This article is the first in a series examining the past, present and future of buprenorphine in the treatment of opioid dependence. Buprenorphine is a medication used in opioid substitution treatment (OST), and it has also been used extensively for the management of pain. The surge of buprenorphine prescribing during the COVID-19 pandemic triggered a reflection of its journey, and with the recent introduction of long-acting injectable buprenorphine we question what its future is within drug treatment services.
In the USA, the Committee on Drug Addiction was created in the 1920s where it studied the morphine molecule, searching for medicines which would not cause addiction. It was hoped that they would find a medicine which could be used in the place of opium based medicines.
The search to find a non-addictive analgesic began in the 1920s following increasing concerns that opioid addiction was resulting from iatrogenic prescribing. The opioid agonist methadone was initially developed during World War II and it was prescribed minimally in the 1950s. Due to the lack of agreement on its safety and its inability to produce the desired effect without addiction, the search for opioid antagonists commenced.
The concept of ‘substitution treatment’ was first developed in response to the opium and morphine addiction epidemic in the USA. It was fully recognised by then that even if a safe and side-effect free alternative was discovered, the addiction problems countries faced would not be resolved in totality due to the complex factors that influence addiction. Therefore, it was suggested that antagonists may assist in managing the problems associated with addiction, rather than completely resolving them. During the 1960s there was a shift from attempting to cure addiction to finding a medicine that alleviated some of the risk. Naltrexone, an opioid antagonist, was produced in the 1960s but only used as a supplementary treatment from the 1980s.
In the mid-1960s buprenorphine was discovered. Longer acting relapse prevention methods such as antagonist depot injections were studied in the 1970s, while researchers also explored whether naloxone could be added to opioid medicines, and it was around this time that the search for a medicine with both antagonist and agonist properties began to really accelerate.
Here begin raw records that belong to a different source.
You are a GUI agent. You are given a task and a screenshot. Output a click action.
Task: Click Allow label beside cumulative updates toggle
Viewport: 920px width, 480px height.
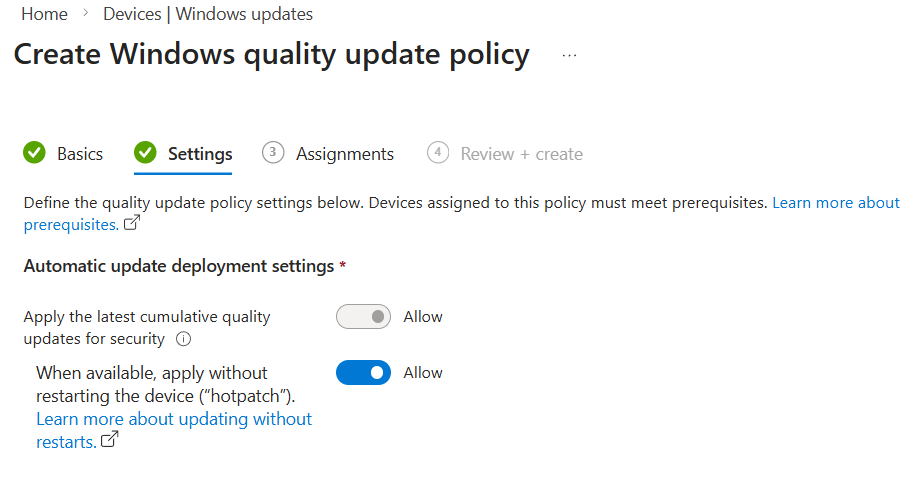(x=423, y=317)
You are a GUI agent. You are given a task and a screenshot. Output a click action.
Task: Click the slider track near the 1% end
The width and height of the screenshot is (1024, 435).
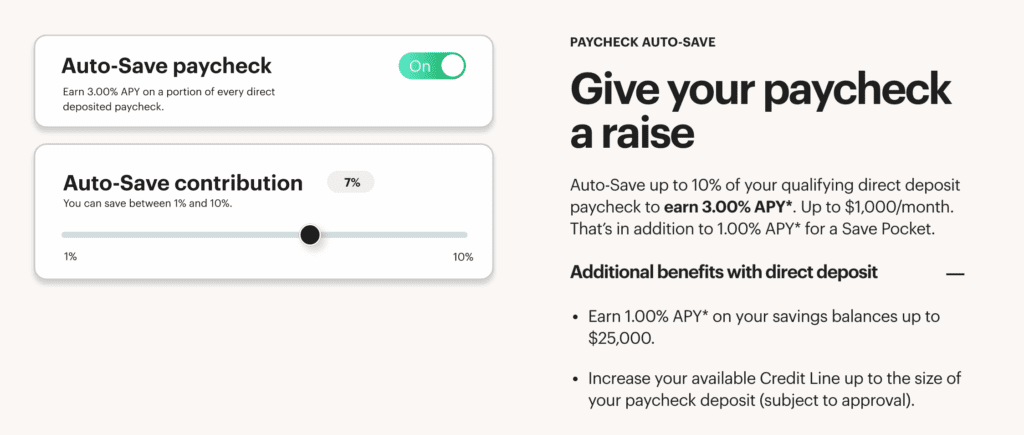75,234
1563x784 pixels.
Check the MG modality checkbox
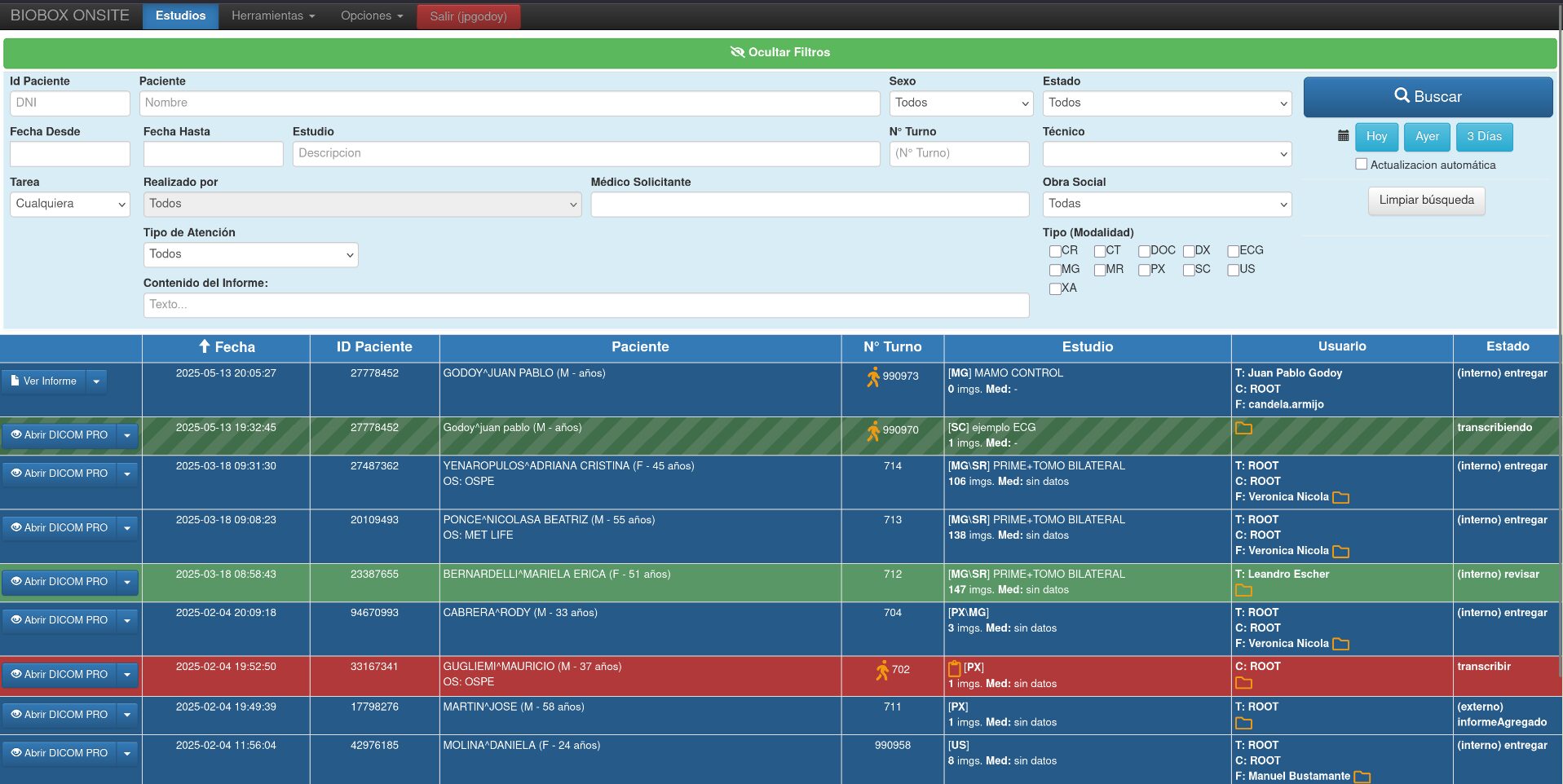pos(1055,269)
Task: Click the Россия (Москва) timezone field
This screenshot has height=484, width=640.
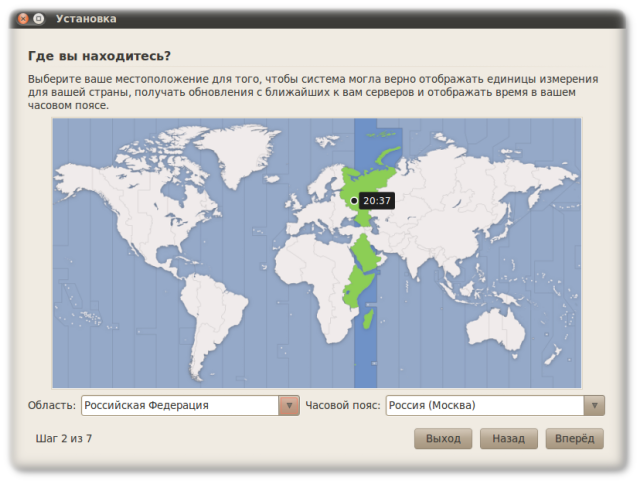Action: (x=484, y=405)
Methadone maintenance was largely looked upon as a solution to treating opioid-dependent veterans and crime in the USA. Despite its support, its limitations were recognised fully.
By the late 1970s it was assumed that buprenorphine could effectively replace methadone as a treatment in opioid dependence because of its low misuse potential – essentially it was thought to have the benefits of both methadone and naltrexone but fewer drawbacks.
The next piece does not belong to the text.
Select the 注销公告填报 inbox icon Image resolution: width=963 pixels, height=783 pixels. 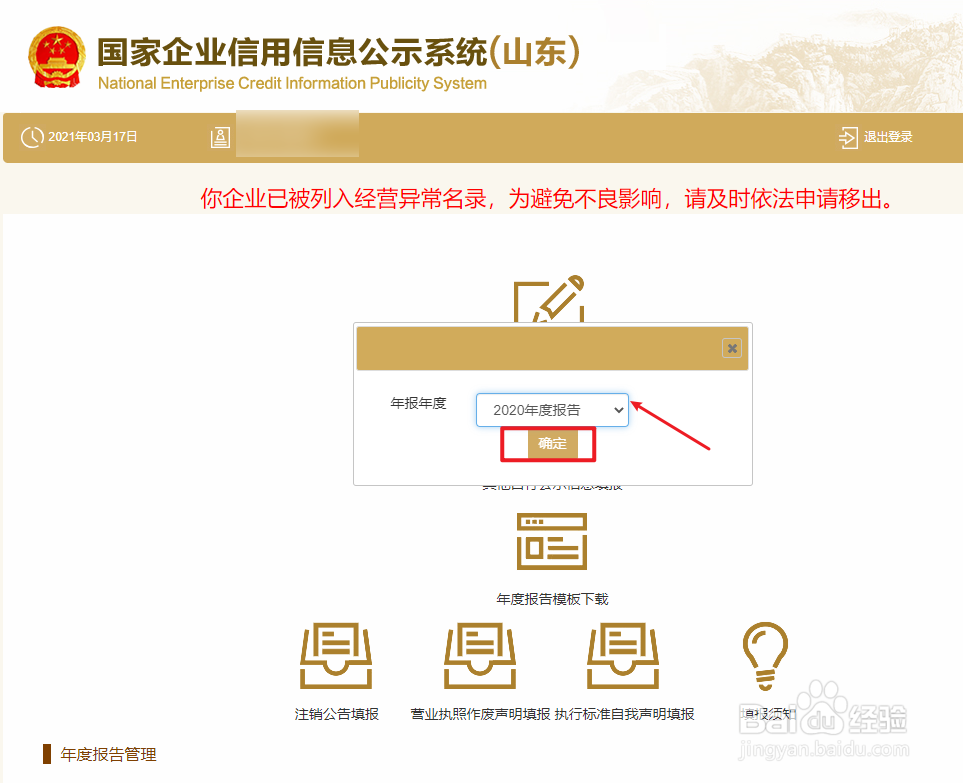(336, 655)
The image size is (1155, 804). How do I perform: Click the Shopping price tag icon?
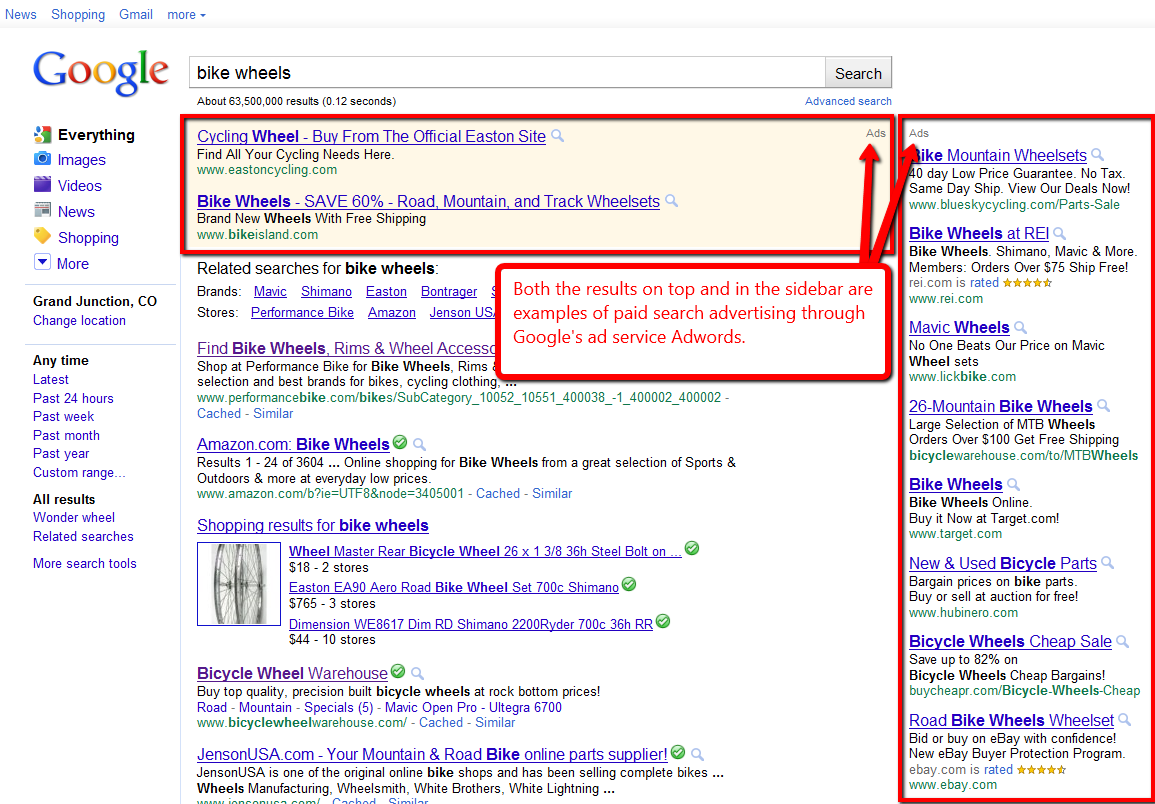tap(42, 236)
Although sublingual buprenorphine was launched from 1982 for analgesia, it wasn’t until 1998 that it was licensed for the treatment of opioid dependence in the UK as an alternative to methadone.
Despite the support buprenorphine gained as having the potential to be the next major medicine for treating opioid dependence, it took three decades to be fully approved and utilised in drug treatment services. The development of buprenorphine met with political and social challenges and as an additional option for opioid substitution treatment it has had mixed responses from patients. The dismantling of the barriers that can exist for opioid substitution treatment, as seen with the widespread use of buprenorphine in France, have led to innovative ways of tackling overdose, treatment and retention rates.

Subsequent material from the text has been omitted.